Das Österreichische Institut für Schul- und Sportstättenbau (ÖISS) hat Anfang Februar 2018 die überarbeitete Richtlinie für die Belichtung und Beleuchtung von Schulen veröffentlicht. Darin wurde die Bedeutung von Sonne und Licht für die Leistungsfähigkeit, das Wohlbefinden und die Gesundheit der in Schulen arbeitenden und lernenden Menschen als zentrales Thema verankert.

Damit entspricht man auch einem Vorschlag der EU, der besagt, dass alle Maßnahmen zur Steigerung der Energieeffizienz genauso der Verbesserung des Innenraumklimas für die Bewohner dienen sollen. Oft wurde in den letzten Jahren die Prävention gegen Überwärmung wichtiger genommen als eine gute Tageslichtversorgung.

Sonnenschutzglas reduziert Lichtversorgung

Sogar Sonnenschutzglas kommt für Klassenfenster zum Einsatz – ohne zu bedenken, dass dadurch die Lichtversorgung, aber auch die Nutzung der Sonne fürs passive Heizen auf der Strecke bleiben. Mit Sonnenschutzglas alleine lässt sich eine Klasse allerdings nicht vor Überwärmung schützen, weshalb Be- und Verschattung immer mit zu berücksichtigen sind.

Dazu kommt noch, dass Klassen bei Bedarf soweit abgedunkelt werden müssen, dass mit visuellen Medien gearbeitet werden kann. Johann Gerstmann: "Also wieso teure Gläser einsetzen, die im Winter die kostenlose Sonnenwärme nicht optimal nutzen, die Lichttransmission verringern und eine Veränderungen des Tageslichtspektrums bewirken?" Ob ein Glas das Tageslichtspektrum verändert, ist visuell meist nicht feststellbar, kann sich aber auf die biologischen Prozesse und das emotionale Empfinden des menschlichen Körpers auswirken.

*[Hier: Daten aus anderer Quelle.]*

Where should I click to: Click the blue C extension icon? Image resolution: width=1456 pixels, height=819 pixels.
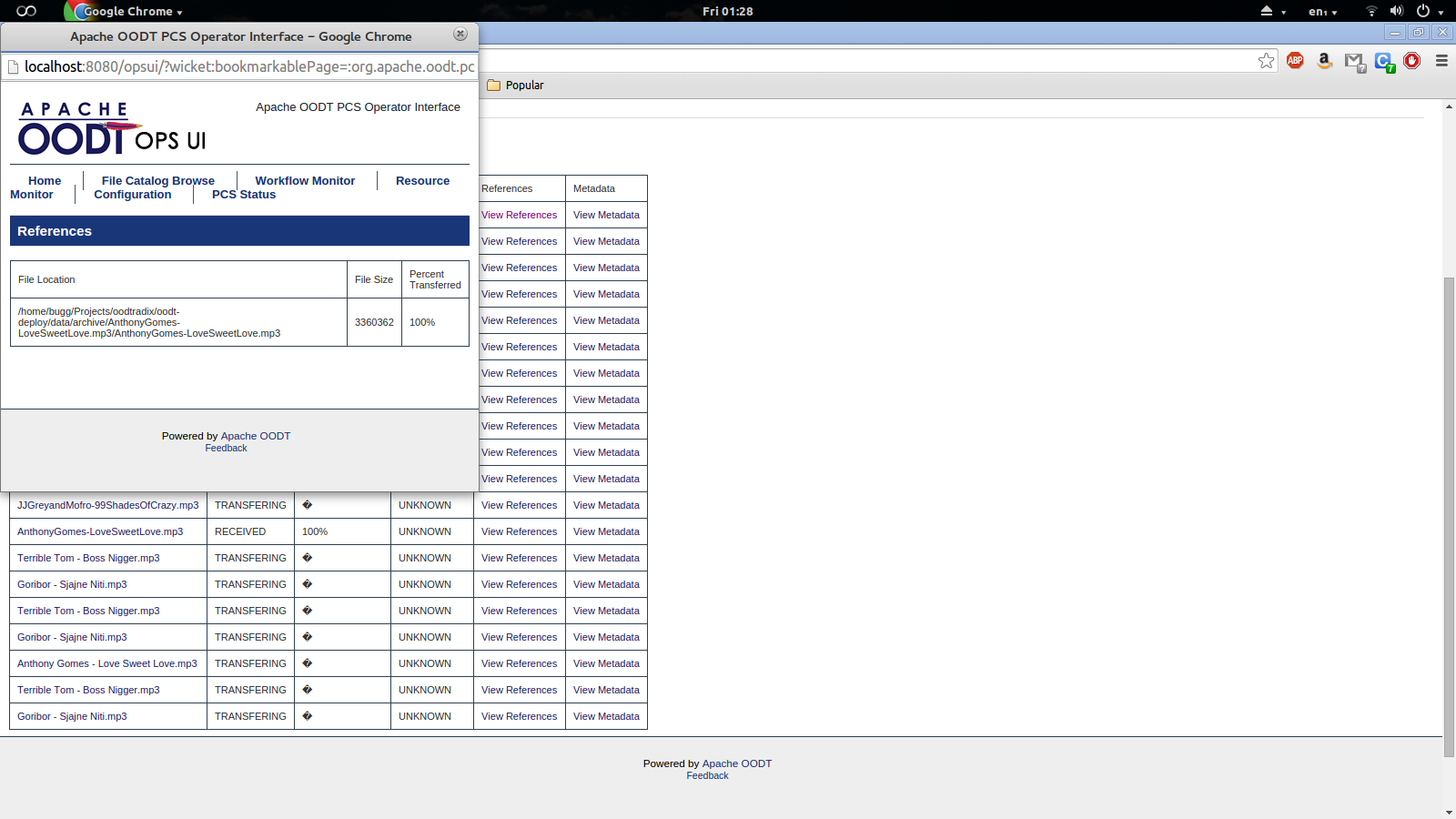pyautogui.click(x=1383, y=61)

Um die erforderliche thermische Behaglichkeit zu gewährleisten, kommt es einerseits auf einen möglichst niedrigen Energieeintrag untertags sowie eine gute Abfuhr der im Gebäude gespeicherten Wärme in der Nacht an. Variabler außenliegender Sonnenschutz ist die beste Methode, die Wärme vom Gebäude untertags fernzuhalten. Alle anderen Formen einer Kühlprävention, wie beispielsweise Überstände, reduzieren den Lichteinfall und sind zudem an Ost- und Westfassaden unwirksam.

Schutz vor Überwärmung, optimale Tageslichtversorgung

Bei der Planung ist aus didaktischen, betriebswirtschaftlichen, psychologischen und biologischen Gründen eine größtmögliche Ausnutzung von natürlichem Licht anzustreben. Die ÖISS-Richtlinie verfolgt einen modernen ganzheitlichen, aber einfachen Ansatz für eine gute Tageslichtversorgung und die darin enthaltenen Empfehlungen optimieren zugleich die Energiebilanz von transparenten Bauteilen.

Neben dem bedarfsgerechten Managen solarer Energie wird erstmals auch die Ressource Tageslicht mitberücksichtigt. Die ÖISS-Richtlinie zeigt, dass es keinen Widerspruch darstellt, guten Schutz vor Überwärmung und optimale Tageslichtversorgung unter einen Hut zu bringen.